深秋山道上的夜晚有了些涼意,家怡拄著棒球棍站在路邊,先等到的不是方鎮岳,而是去而復返的九叔一車。
他們開了一段路發現方sir的吉普車沒有跟上,又憶起路過看到的行為古怪的環衛工人,便覺察出有問題,掉頭開了回來。
家怡跟他們講過山坡上的狀況后,九叔在車后方百米處擺上紅色警示立錐,大家一起等科學鑒證科的化驗員和岳哥,忽然又覺得沒那么冷了。
“如果真的是穿著那件西裝被刺,那一刀扎入肚腹,恐怕都開膛破肚了。”劉嘉明站在環衛工人身邊,借用了環衛工人的電筒,一邊照那件西裝,一邊皺眉打量。
“我下潛到山坡處時,還看到許多血跡,如果都屬于一個人的流血量的話,受傷者還活著的幾率很低了。”家怡站在劉嘉明身邊,現在他們人多,對于可能折返的兇手什么的就完全不害怕了,可以暢所欲言。
三福拉著環衛工人,在九叔汽車邊做好筆錄,請環衛工人簽了名字,走回來時取了九叔車上的警戒繩帶,拉個圈后,把環衛工人也隔離在了圈外,不允許再靠近了。
“環衛工人什么都沒看到,跟我們攝取到的線索幾乎一樣,最多能把那件西裝出現在這里的時間稍微提前一點而已。”三福鉆過警戒線,講這些話時,不自覺朝向家怡。
“西裝破碎很嚴重了,從掛在灌木上的狀況來看,應該是脫逃過程中,西裝被灌木上的荊棘勾住,撕扯奔跑間被掛掉的。”家怡想了想,又道
“我當時向下望過,底下沒有看到受傷的人,也沒有看到更向下延伸的跡象。被踩開推開的灌木到掛住西裝的位置向下不到兩米的地方,就停了。如果真的有這么一個人,也極可能又被拉回去了。從足印來看,也是這樣。”
“是被人抓回去的,還是自己走回去的”三福問。
“抓吧”家怡回想了下當時她探看到的足跡,那些腳印都很亂,有撕扯碰撞的痕跡。
“希望只是我們虛驚一場。”九叔抱臂一邊講話,一邊跺腳。晚上這個氣溫,對于半只腳步入老年的中年大叔來說,還是有點低的。

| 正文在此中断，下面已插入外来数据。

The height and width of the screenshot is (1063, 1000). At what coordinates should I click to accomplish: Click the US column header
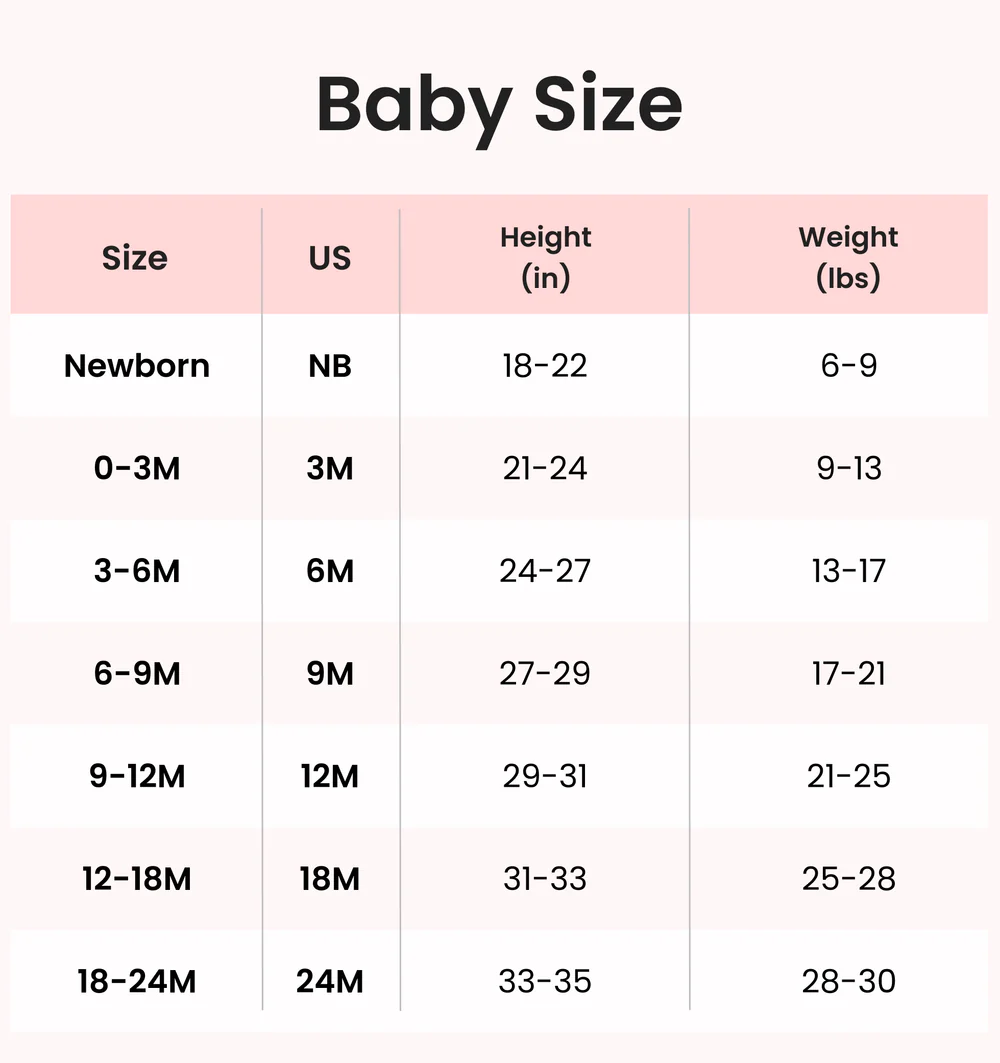pyautogui.click(x=330, y=258)

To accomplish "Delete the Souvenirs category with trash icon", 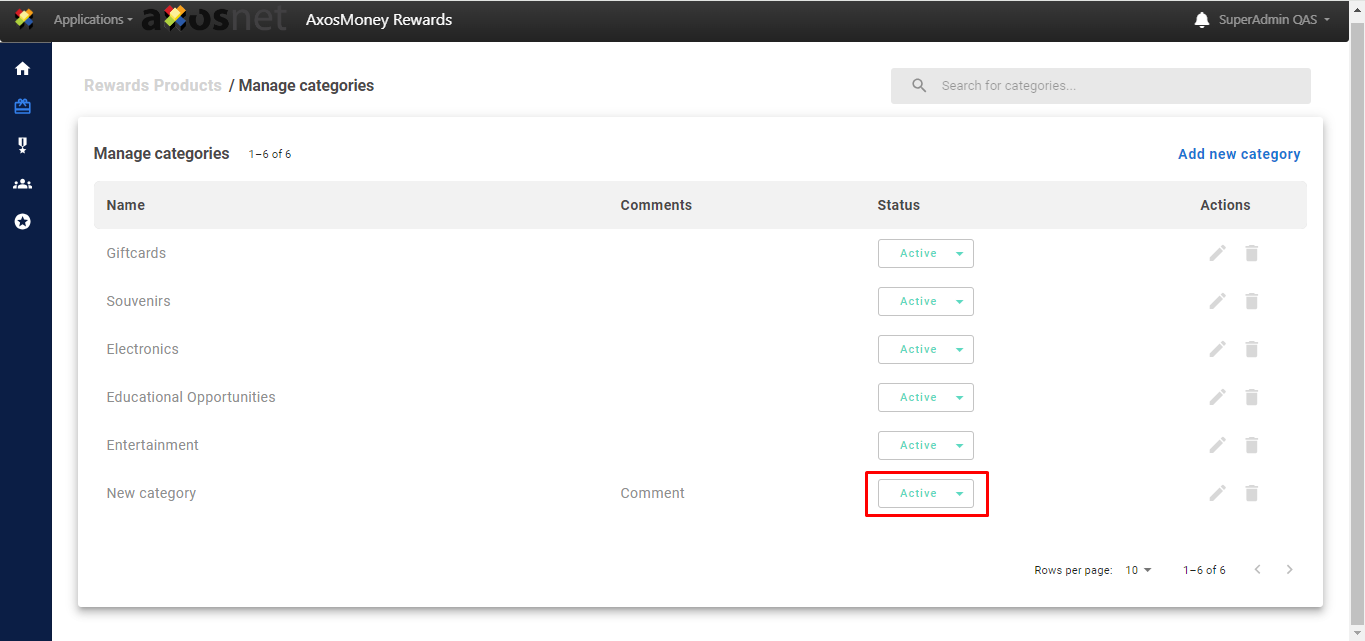I will (x=1251, y=301).
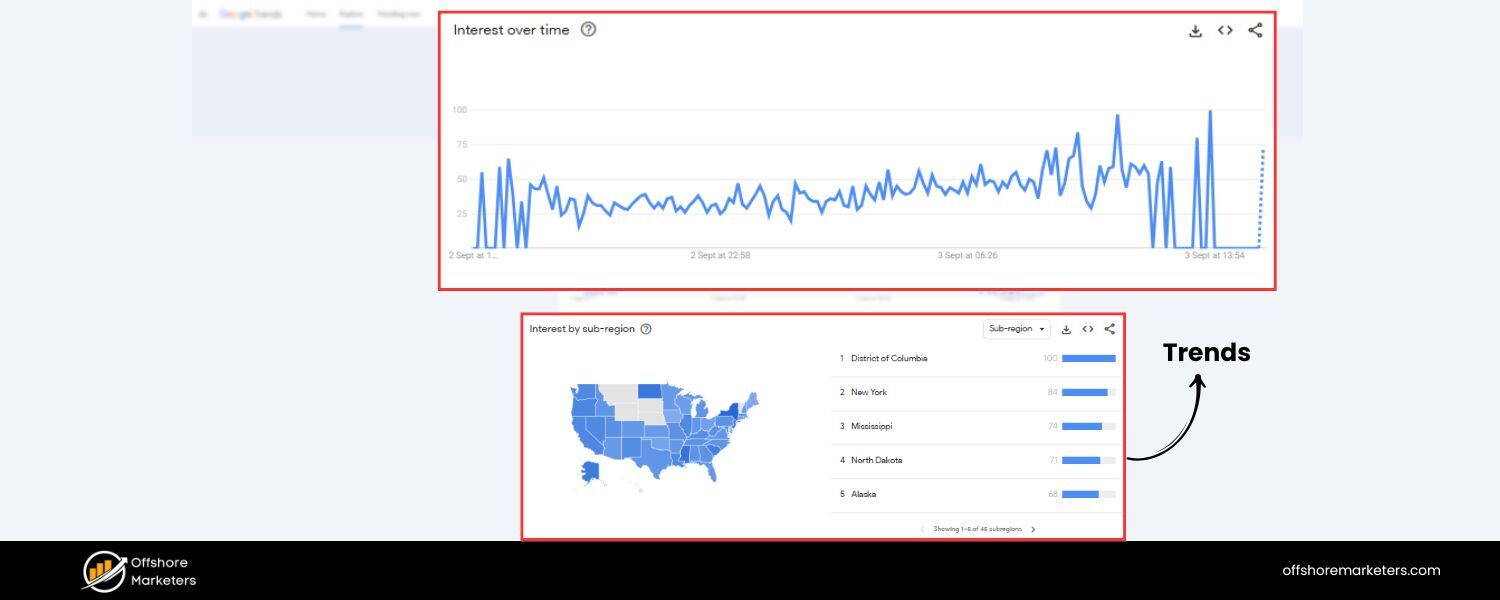Click Mississippi in the sub-region ranking
Image resolution: width=1500 pixels, height=600 pixels.
[x=872, y=426]
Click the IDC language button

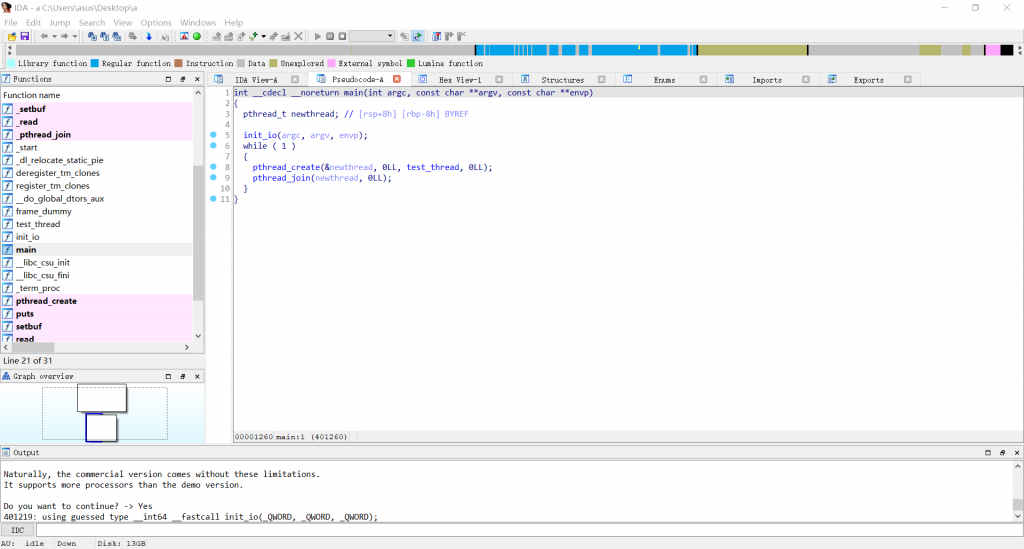(x=18, y=530)
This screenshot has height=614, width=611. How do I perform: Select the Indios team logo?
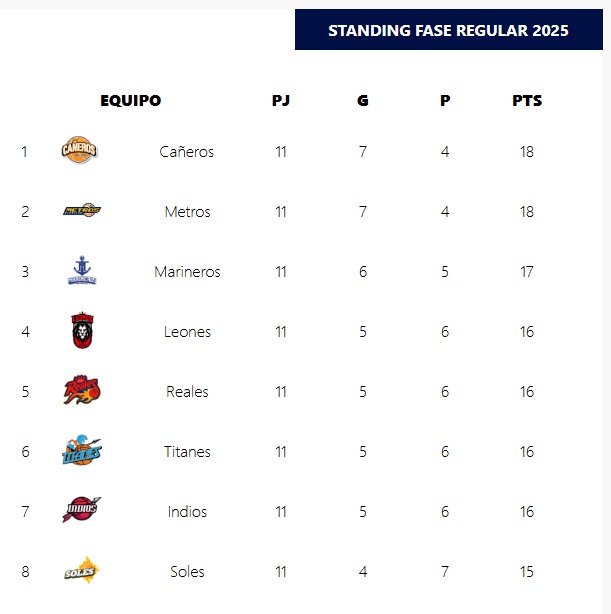point(81,510)
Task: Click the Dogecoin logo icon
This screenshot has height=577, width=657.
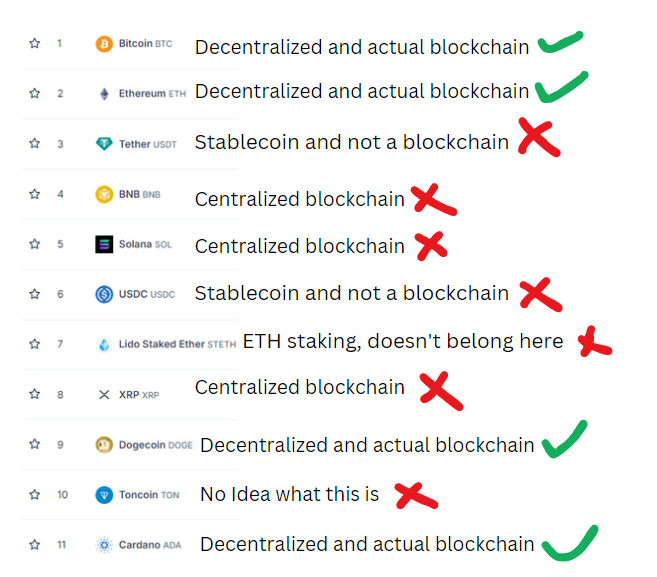Action: tap(104, 445)
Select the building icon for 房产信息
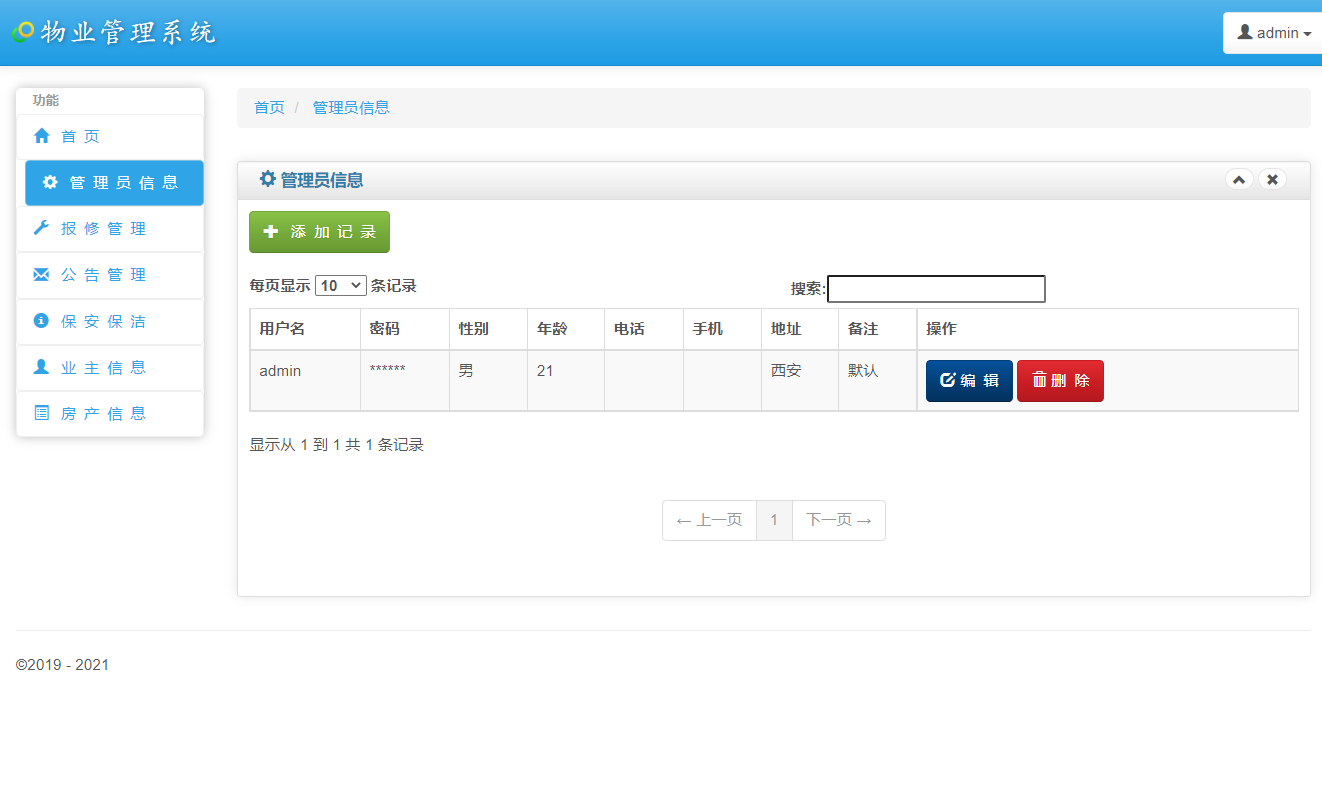Viewport: 1322px width, 788px height. click(x=40, y=412)
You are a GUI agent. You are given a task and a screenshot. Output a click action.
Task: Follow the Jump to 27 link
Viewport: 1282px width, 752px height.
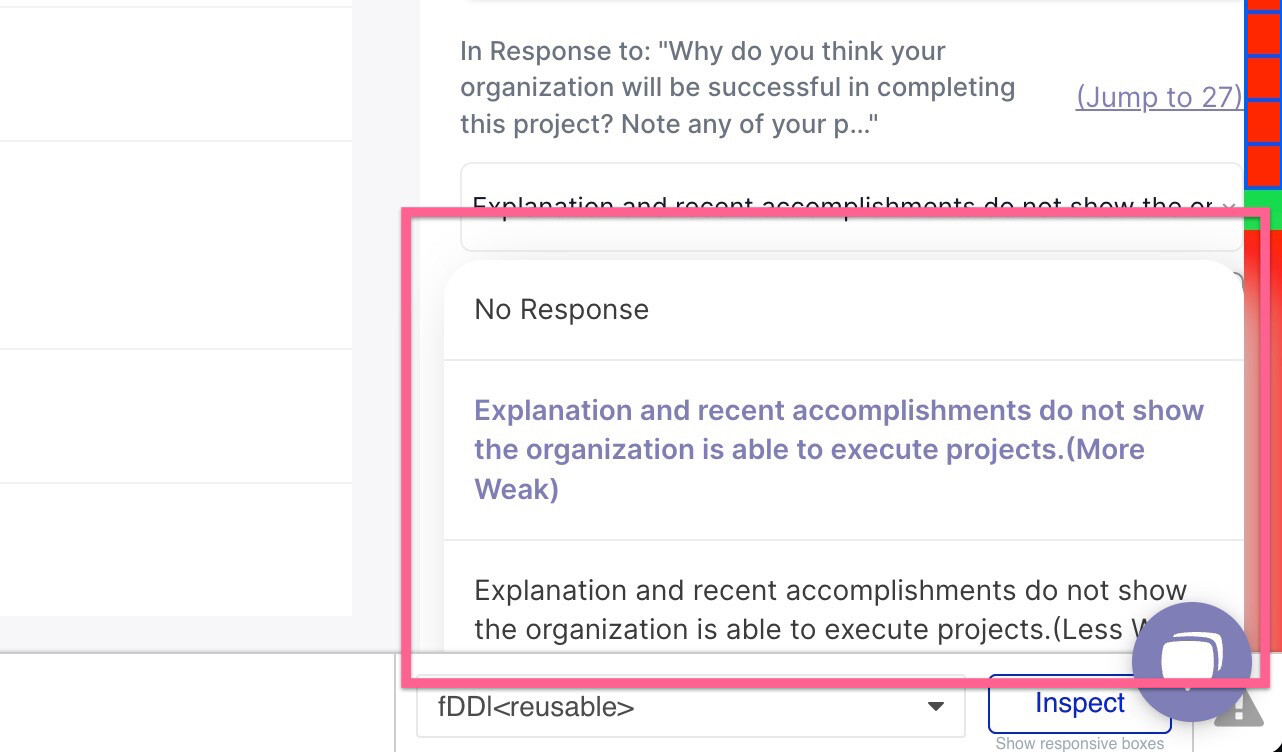click(1158, 97)
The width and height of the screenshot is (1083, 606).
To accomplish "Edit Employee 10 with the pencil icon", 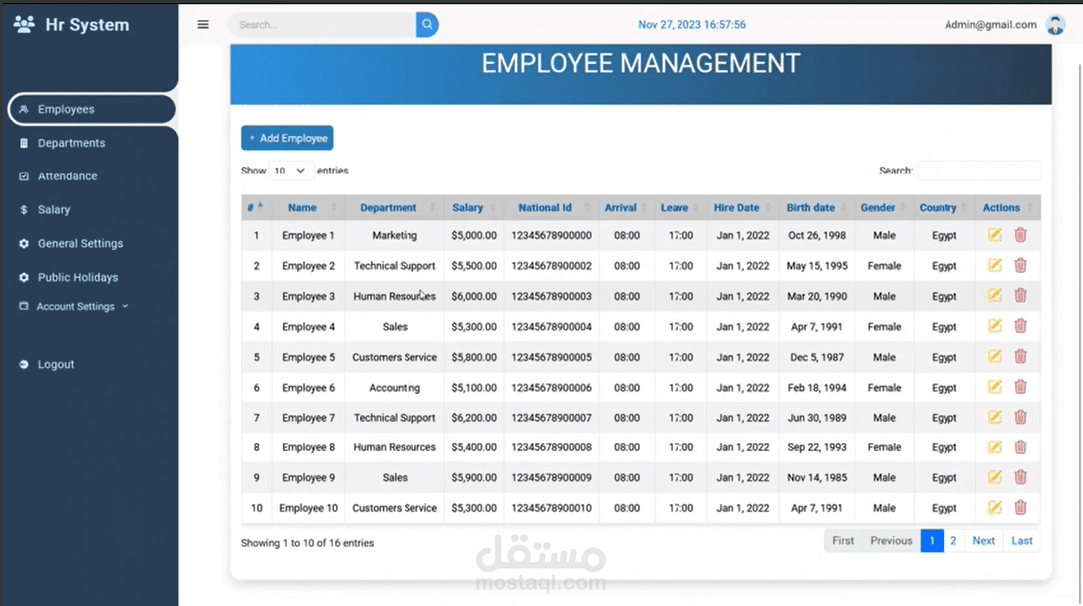I will pyautogui.click(x=993, y=507).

“做這行,還真是時刻都要做好遇到狀況的準備啊。”家怡被風吹時,總會產生害怕被風吹下崖坡的驚懼感,不自覺便倒退著遠離了崖坡幾步。
方鎮岳因為擔心吉普車停在山路上擋道,所以沒有開車,他是跑下來的。
短發被潮汗浸潤,微微有了些重量,又被風吹向腦后,減速踱過來時,通身居然透著種健朗朝氣。
“沒什么狀況吧”方鎮岳目光先落在家怡臉上,才朝其他人打量。
“沒事,岳哥。”家怡回答后打了個哈欠。
方鎮岳于是安排環衛工人留下聯系方式后可以離開,其他探員兩人一組輪流站崗收著現場,剩下四個去九叔的車里打盹休息。
家怡最先被安排了休息,方鎮岳和劉嘉明一組站第一班崗。
九叔的車很小,但裹著車內的空調毯,歪著打盹兒,仍然會有幸福感。
一睜眼就能看到窗外的海灣夜景,而且休息的總歸比站崗的要舒服。
家怡連睡了兩輪,還沒到她站崗,中區警署接警后派的一組化驗師已經上山到崗。方鎮岳走過去接洽后,大家一道配合現場勘察。
麻繩綁在化驗師身上,大燈打的白日般明亮,體格比較好的方鎮岳和三福在上方拽繩,確保化驗師的安全。
劉嘉明和gary符合站在后面舉大燈,隨時根據化驗師的需求改變大燈照亮的方向。
高級化驗師teresa采集了血液后遞給蹲在馬路上的男化驗師阿威,阿威現場拿出一些試劑便開始做化驗。
幾分鐘后,他便站起身對方鎮岳和teresa報告
“確認是人類血液。”
方鎮岳從兜里掏出一串鑰匙丟給家怡
“你和九叔結伴去我家,打電話向警隊申請支援一個tu搜捕隊,我們要在山頂施勳道街崖坡做受害者搜捕,也調一隊警犬小隊。”
“yes,sir”家怡接住鑰匙,行禮應答后便跟九叔一道快步折返方鎮岳的別墅。